◆ **Your task**:
Put everything in the material from the line containing "Task: Open the Advanced settings tab" down to the line containing "Looking at the screenshot, I should click(39, 83).", both included, into a numbered list, leaving out any blank lines.
──────
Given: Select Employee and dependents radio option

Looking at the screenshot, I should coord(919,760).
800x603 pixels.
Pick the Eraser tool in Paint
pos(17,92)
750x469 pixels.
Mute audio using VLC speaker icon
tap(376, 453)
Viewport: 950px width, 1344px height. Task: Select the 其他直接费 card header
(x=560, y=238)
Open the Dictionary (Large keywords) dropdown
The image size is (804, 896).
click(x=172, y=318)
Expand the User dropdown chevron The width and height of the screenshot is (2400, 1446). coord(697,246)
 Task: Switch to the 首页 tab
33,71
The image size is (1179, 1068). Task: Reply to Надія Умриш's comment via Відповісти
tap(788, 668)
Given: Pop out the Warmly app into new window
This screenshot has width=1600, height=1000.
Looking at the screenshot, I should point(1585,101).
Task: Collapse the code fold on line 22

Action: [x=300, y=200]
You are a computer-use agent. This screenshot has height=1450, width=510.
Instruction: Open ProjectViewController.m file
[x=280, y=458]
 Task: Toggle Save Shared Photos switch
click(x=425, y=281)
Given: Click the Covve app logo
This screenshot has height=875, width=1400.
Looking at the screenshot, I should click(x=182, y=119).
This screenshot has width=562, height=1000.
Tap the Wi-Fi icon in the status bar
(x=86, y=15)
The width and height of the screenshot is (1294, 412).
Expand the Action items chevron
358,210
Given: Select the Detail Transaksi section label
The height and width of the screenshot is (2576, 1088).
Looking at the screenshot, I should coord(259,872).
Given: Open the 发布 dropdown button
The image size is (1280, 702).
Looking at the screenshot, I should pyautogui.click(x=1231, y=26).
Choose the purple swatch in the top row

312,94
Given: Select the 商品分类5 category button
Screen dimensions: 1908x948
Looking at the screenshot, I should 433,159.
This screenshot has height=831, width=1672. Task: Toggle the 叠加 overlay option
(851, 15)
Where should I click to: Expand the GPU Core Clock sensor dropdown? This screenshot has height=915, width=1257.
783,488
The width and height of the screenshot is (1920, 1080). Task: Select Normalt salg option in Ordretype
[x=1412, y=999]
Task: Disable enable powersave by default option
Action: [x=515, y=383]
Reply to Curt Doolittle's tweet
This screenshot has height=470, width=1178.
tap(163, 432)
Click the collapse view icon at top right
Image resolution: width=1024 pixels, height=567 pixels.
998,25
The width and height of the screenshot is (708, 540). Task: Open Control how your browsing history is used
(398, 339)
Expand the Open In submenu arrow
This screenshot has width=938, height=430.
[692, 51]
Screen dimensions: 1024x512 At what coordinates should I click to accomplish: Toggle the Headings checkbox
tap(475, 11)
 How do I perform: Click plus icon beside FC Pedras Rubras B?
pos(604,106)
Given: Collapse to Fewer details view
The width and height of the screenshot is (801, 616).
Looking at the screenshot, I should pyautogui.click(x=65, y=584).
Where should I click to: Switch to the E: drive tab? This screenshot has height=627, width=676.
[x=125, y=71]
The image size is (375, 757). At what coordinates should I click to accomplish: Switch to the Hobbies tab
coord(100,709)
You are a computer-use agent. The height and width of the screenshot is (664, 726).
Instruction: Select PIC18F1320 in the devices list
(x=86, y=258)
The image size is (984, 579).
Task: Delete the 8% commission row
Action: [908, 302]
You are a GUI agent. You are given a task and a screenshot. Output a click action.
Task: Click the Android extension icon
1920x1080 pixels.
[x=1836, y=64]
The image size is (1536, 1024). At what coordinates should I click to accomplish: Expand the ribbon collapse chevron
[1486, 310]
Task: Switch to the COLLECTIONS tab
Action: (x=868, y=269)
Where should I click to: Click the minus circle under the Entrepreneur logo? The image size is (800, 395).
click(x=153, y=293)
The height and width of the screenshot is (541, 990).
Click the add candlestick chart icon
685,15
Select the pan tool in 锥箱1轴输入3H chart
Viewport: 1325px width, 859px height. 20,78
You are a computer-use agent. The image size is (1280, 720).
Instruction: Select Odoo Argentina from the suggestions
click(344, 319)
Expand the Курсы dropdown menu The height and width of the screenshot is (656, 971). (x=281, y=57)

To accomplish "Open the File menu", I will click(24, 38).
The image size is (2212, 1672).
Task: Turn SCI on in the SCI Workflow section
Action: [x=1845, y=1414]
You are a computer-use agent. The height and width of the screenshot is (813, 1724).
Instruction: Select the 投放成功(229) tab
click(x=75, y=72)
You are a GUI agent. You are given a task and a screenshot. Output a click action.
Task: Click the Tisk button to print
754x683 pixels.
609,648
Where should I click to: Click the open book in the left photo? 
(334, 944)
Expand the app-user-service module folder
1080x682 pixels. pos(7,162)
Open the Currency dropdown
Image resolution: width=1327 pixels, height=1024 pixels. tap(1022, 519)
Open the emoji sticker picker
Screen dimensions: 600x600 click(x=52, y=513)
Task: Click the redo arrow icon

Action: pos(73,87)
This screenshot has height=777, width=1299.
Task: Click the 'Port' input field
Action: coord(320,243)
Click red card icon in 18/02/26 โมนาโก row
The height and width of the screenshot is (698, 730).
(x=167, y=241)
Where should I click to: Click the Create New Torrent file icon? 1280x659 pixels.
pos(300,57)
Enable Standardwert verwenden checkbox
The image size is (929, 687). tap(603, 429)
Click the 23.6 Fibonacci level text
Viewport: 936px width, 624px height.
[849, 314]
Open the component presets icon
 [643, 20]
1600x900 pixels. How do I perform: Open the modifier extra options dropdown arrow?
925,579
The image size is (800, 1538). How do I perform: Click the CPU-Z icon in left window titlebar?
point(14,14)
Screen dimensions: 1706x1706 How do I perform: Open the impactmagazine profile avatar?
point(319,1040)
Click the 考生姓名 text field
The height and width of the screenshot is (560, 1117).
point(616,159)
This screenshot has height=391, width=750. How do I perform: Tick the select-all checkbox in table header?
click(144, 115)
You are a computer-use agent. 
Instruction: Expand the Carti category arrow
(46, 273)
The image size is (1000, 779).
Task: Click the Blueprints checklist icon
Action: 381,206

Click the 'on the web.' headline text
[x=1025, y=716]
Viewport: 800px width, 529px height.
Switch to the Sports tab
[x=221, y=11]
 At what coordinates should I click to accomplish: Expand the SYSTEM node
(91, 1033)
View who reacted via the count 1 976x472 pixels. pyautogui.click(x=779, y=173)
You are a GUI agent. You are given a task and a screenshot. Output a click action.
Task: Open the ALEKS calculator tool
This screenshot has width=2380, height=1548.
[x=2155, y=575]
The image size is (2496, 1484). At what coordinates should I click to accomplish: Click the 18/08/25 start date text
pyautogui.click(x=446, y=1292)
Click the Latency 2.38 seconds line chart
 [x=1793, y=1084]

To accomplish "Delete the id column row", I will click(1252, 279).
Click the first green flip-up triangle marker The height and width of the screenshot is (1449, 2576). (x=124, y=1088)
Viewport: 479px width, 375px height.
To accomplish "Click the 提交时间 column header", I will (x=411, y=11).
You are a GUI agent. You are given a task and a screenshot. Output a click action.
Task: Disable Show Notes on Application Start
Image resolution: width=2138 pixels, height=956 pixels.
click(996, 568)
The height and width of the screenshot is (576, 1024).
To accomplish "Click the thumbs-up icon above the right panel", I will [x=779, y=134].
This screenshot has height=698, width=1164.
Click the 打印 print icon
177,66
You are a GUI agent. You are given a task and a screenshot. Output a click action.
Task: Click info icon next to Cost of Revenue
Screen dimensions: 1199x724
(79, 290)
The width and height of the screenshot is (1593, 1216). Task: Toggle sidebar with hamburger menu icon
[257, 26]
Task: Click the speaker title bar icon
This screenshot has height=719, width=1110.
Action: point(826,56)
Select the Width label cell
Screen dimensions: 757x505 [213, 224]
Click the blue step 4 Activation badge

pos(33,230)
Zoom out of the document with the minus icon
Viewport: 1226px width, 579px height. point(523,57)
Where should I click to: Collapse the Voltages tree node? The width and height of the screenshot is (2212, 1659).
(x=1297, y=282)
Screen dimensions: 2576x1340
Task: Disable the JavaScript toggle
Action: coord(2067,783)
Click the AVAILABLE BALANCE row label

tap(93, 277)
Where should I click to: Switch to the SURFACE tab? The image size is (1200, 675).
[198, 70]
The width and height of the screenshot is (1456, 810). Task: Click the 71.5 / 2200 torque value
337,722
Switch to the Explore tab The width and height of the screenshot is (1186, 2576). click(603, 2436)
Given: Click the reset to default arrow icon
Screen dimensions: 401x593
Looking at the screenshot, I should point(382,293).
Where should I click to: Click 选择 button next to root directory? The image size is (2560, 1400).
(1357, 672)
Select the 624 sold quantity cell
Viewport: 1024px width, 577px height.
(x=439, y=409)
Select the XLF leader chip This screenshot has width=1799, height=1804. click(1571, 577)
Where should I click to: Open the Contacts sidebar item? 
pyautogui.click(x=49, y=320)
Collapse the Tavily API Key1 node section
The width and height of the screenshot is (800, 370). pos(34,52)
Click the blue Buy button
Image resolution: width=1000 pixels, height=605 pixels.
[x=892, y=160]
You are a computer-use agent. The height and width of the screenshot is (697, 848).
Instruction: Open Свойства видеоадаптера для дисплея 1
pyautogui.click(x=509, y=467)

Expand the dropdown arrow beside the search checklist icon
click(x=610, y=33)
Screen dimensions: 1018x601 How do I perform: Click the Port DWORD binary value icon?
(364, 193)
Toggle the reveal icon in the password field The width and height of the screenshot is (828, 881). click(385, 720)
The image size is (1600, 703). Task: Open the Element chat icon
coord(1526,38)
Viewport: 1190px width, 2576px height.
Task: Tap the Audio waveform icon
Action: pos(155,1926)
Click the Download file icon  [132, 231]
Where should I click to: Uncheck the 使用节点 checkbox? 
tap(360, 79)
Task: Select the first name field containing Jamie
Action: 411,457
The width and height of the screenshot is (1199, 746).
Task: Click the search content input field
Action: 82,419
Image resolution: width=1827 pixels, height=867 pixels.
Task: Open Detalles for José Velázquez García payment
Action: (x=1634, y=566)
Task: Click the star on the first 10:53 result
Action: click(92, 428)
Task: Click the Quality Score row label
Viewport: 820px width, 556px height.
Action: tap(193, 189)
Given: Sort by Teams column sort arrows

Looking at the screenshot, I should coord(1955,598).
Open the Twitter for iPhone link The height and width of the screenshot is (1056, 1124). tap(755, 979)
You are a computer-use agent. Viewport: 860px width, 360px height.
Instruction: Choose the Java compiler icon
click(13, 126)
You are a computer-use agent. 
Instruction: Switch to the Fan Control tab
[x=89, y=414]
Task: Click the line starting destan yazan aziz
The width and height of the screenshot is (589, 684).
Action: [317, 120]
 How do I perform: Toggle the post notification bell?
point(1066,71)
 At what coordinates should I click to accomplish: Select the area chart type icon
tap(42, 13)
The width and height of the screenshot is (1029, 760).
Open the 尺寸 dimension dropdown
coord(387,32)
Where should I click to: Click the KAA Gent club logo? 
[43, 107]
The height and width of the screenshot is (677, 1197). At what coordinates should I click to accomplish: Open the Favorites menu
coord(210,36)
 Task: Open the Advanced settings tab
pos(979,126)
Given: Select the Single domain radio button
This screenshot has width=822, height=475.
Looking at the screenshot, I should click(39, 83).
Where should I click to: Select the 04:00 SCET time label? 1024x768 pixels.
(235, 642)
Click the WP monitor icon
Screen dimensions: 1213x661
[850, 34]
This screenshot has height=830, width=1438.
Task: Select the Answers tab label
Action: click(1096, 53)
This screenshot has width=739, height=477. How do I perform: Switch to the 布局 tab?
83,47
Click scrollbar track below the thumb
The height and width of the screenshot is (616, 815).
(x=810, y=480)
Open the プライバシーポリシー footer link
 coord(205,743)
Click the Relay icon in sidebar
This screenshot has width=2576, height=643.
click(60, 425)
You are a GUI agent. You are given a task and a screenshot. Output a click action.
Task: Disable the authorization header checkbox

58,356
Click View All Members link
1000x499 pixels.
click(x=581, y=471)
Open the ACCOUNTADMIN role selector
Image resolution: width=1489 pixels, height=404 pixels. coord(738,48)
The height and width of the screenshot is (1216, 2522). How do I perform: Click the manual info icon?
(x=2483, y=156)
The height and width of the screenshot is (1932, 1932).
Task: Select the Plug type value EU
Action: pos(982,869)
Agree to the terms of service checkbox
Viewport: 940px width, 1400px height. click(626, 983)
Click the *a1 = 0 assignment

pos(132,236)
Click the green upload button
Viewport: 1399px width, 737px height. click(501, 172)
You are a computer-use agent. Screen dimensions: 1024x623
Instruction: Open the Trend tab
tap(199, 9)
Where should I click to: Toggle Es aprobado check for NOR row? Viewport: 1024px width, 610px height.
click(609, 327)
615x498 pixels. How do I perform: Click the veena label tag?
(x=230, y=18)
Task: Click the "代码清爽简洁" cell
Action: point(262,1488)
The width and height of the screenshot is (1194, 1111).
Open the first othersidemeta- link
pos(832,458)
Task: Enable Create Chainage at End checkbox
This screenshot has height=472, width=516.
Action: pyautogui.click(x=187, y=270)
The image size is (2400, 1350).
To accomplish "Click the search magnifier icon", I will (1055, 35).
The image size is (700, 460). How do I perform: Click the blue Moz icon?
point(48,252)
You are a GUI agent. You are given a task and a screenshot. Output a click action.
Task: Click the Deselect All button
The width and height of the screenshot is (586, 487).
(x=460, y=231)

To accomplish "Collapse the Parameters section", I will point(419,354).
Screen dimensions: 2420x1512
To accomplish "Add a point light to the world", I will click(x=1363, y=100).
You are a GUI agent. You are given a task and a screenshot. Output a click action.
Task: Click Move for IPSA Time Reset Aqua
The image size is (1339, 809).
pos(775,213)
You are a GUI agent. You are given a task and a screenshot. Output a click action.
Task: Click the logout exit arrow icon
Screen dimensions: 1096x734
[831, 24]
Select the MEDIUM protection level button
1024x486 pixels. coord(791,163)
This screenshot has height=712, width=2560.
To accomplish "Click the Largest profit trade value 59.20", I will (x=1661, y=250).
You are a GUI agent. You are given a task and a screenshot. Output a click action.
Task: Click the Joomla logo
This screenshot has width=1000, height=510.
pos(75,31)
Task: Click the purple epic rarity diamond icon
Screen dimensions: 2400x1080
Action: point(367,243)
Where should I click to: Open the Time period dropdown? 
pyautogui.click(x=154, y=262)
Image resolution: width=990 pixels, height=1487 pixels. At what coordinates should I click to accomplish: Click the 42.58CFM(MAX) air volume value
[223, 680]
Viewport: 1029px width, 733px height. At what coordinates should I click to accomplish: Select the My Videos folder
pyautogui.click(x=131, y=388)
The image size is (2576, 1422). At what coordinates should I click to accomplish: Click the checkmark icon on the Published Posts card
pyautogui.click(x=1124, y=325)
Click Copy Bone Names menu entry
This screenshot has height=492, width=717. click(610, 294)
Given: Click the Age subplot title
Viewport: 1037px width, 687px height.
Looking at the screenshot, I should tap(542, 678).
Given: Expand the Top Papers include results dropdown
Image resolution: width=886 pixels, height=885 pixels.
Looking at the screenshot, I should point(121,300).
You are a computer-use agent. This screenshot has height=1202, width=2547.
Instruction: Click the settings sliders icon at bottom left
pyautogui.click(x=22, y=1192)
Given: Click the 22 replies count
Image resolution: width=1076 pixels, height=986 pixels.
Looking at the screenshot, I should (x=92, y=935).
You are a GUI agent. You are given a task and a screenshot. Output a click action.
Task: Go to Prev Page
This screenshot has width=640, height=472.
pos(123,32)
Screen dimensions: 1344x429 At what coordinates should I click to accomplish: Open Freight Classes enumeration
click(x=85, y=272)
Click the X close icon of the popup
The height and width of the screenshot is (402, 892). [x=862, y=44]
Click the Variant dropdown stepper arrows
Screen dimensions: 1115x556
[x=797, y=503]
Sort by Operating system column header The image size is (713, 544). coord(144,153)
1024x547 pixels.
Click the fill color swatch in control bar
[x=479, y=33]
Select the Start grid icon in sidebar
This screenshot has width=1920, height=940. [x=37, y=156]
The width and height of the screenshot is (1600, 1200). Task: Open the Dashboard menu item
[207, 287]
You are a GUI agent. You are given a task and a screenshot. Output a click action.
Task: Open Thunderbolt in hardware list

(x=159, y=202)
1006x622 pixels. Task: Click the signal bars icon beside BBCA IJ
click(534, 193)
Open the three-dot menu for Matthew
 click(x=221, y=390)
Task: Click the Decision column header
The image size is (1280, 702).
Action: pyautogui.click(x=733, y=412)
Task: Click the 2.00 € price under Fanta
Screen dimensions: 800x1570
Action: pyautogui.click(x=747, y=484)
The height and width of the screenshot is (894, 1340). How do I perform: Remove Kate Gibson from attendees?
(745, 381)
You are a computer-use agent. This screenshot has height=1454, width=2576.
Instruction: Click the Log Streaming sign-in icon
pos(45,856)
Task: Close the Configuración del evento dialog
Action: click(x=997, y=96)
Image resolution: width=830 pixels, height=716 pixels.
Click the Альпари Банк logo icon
──────
◆ **Task result**:
1.  Task: Open the Advanced settings tab
2. pos(979,126)
3. Given: Select the Single domain radio button
4. This screenshot has width=822, height=475.
5. Looking at the screenshot, I should click(39, 83).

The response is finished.